Spring is for renewal – even in the kitchen! The winter season is hanging on here and there, but the spring growing season will soon arrive with wild contributions of poke salat, dandelion greens, and lamb’s quarters.
lettuce
Of course you’re not required to eat from your yard. Farmers markets, food co-ops and select grocery stores will fill vegetable bins with leaf lettuce, spinach, chard and kale. Fresh vegetables deserve a fresh presentation now and then and spring feels like the proper time for renewed inventiveness in the kitchen.

When I was growing up, I couldn’t wait to pick leaf lettuce from the garden my grandmother planted at our farm. It was so tender and flavorful, nothing like an iceberg lettuce wedge which I only really appreciate when drenched in bleu cheese dressing topped with bacon pieces. For years, it was the only lettuce I knew. (How lucky was I?)

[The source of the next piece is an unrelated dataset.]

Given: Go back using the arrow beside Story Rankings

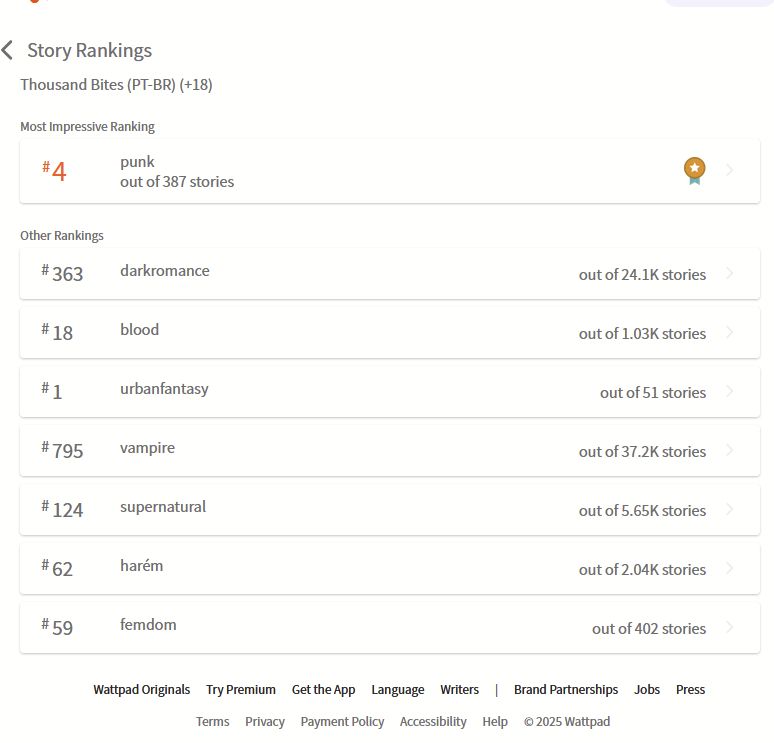Looking at the screenshot, I should tap(7, 50).
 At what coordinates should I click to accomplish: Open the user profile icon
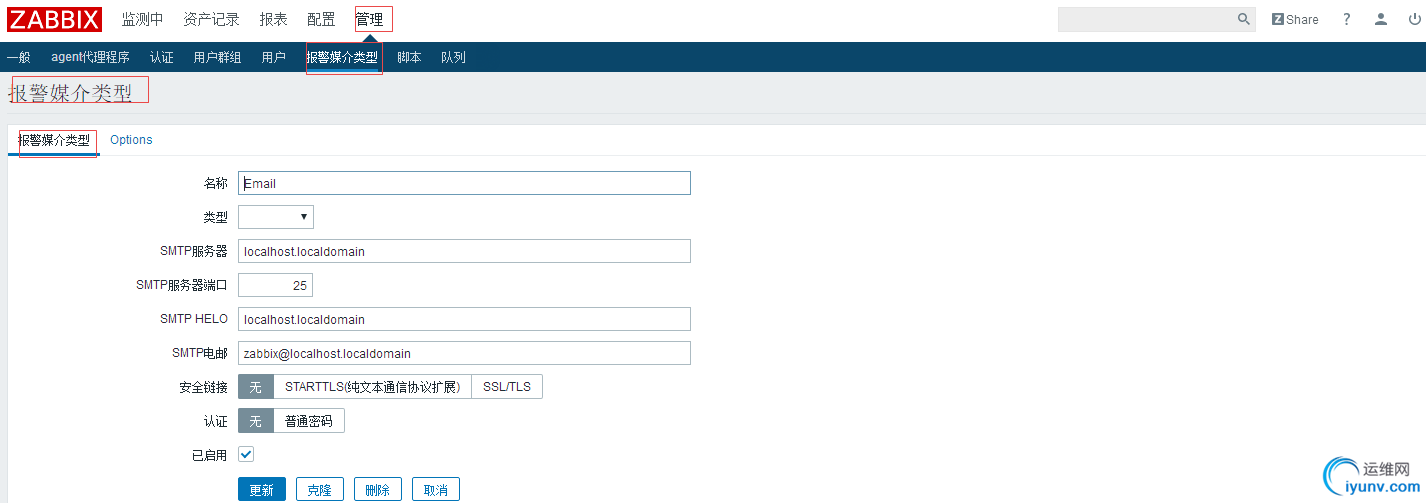[x=1381, y=19]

The vegetables we grew were what we ate. My mom wasn’t going to drive into town to buy different vegetables from the store when we had perfectly good ones peeking through the dirt across the driveway. Of course, we didn’t want to eat the same thing every day, so necessity became the mother of invention. New combinations or cooking methods developed on the fly.

A few years ago when I first purchased a share in an organic farm, I noticed that a similar thing happened in my kitchen. Rather than plan meals and make a shopping list, I was suddenly planning dishes based on the surprise ingredients I received each Friday when I picked up my share from the farm. Not knowing in advance what I would get made the experience feel like a cooking adventure. It renewed my sense of creativity in the kitchen.

Now, when the weather warms, I can’t help but feel an excited anticipation for the arrival of fresh tender greens, small green onions, beets, peas, asparagus, and broccoli. I love the bright colors! I love the flavors! And I love having a chance to think of new combinations!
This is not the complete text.